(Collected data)
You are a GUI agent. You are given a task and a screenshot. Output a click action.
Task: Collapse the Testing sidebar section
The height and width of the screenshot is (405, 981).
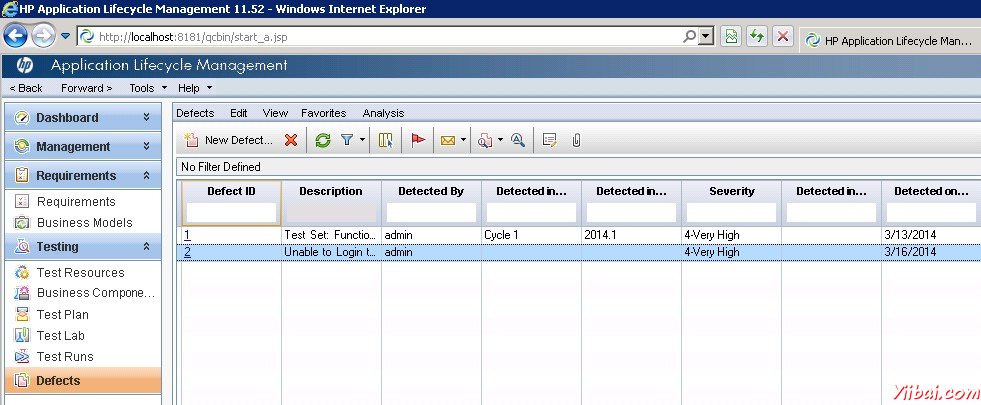[146, 246]
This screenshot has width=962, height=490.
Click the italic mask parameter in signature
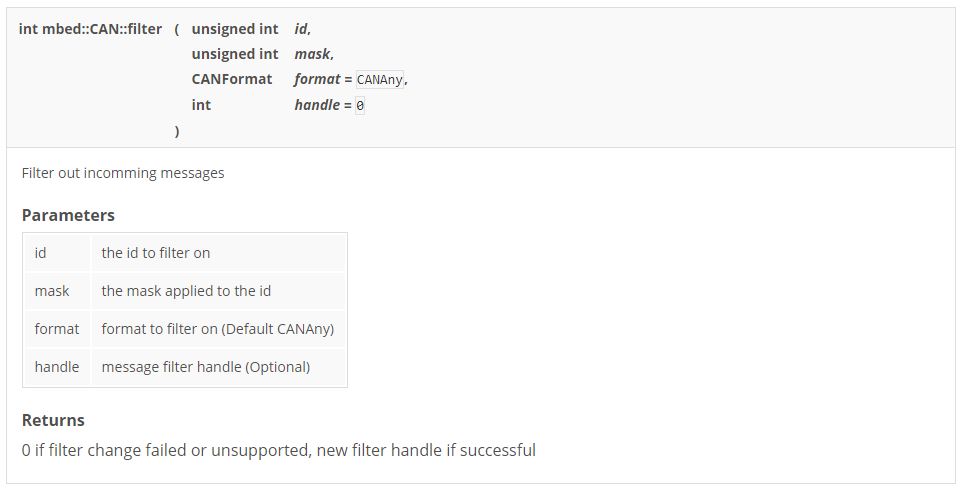(x=312, y=54)
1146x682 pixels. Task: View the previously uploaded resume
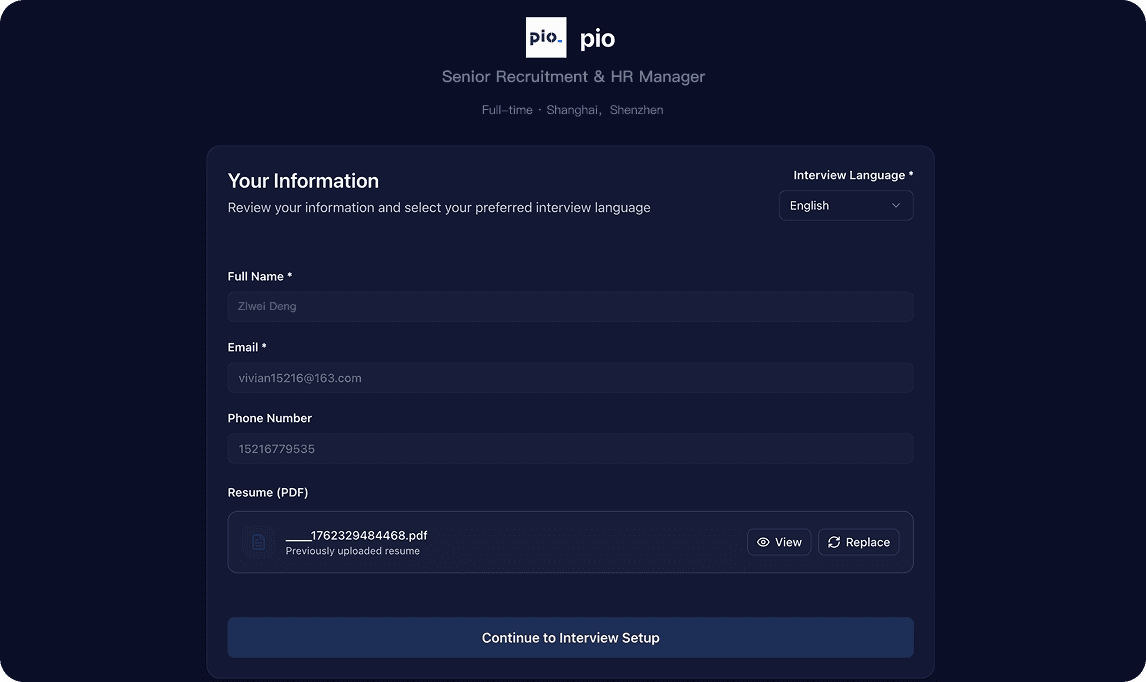point(779,542)
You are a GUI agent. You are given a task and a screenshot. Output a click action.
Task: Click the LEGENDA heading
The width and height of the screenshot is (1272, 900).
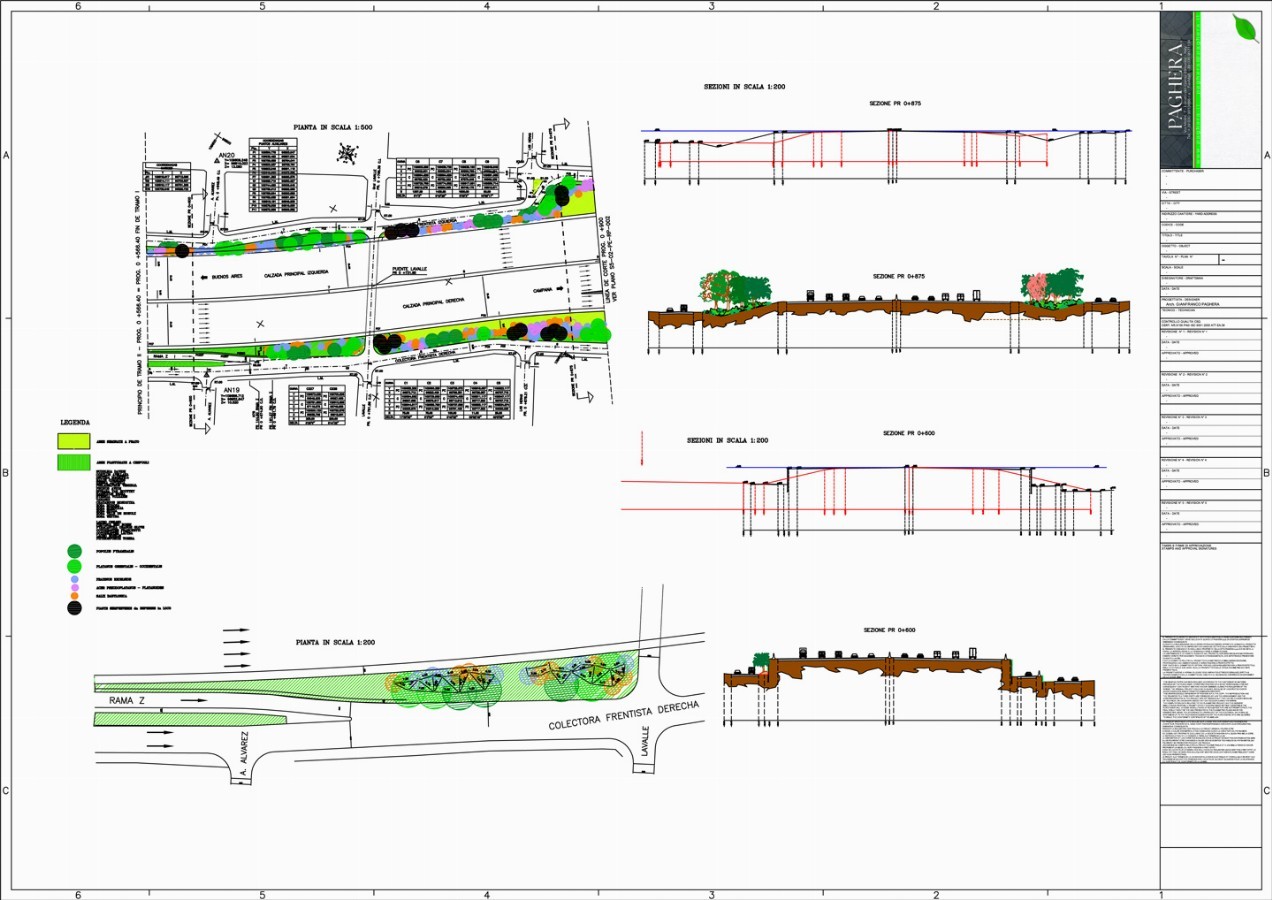pos(75,423)
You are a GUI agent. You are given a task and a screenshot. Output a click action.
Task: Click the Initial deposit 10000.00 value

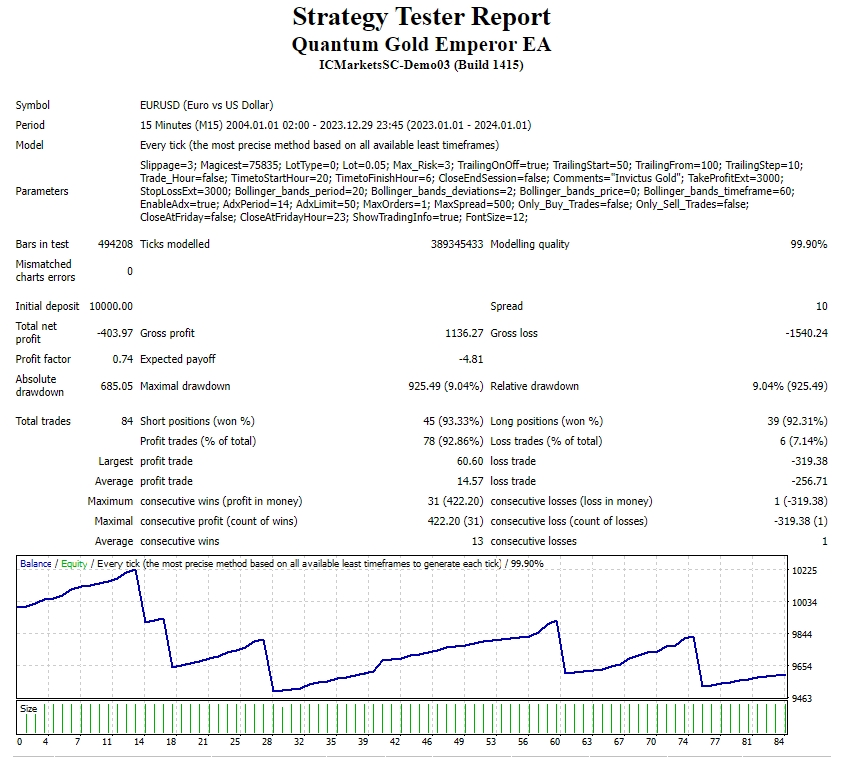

What you should do: Reproduce every entry exactly, but omit each picture.

Exercise result:
You are a GUI agent. You are given a task and a screenshot. Output a click action.
Task: Collapse the Testing sidebar section
The height and width of the screenshot is (405, 981).
[146, 246]
This screenshot has width=962, height=490.
Click the italic mask parameter in signature
(x=312, y=54)
1146x682 pixels. Task: View the previously uploaded resume
point(779,542)
You are a GUI agent. You are given a task and a screenshot. Output a click action.
Task: Click the LEGENDA heading
The width and height of the screenshot is (1272, 900).
pos(75,423)
You are a GUI agent. You are given a task and a screenshot. Output a click action.
Task: Click the Initial deposit 10000.00 value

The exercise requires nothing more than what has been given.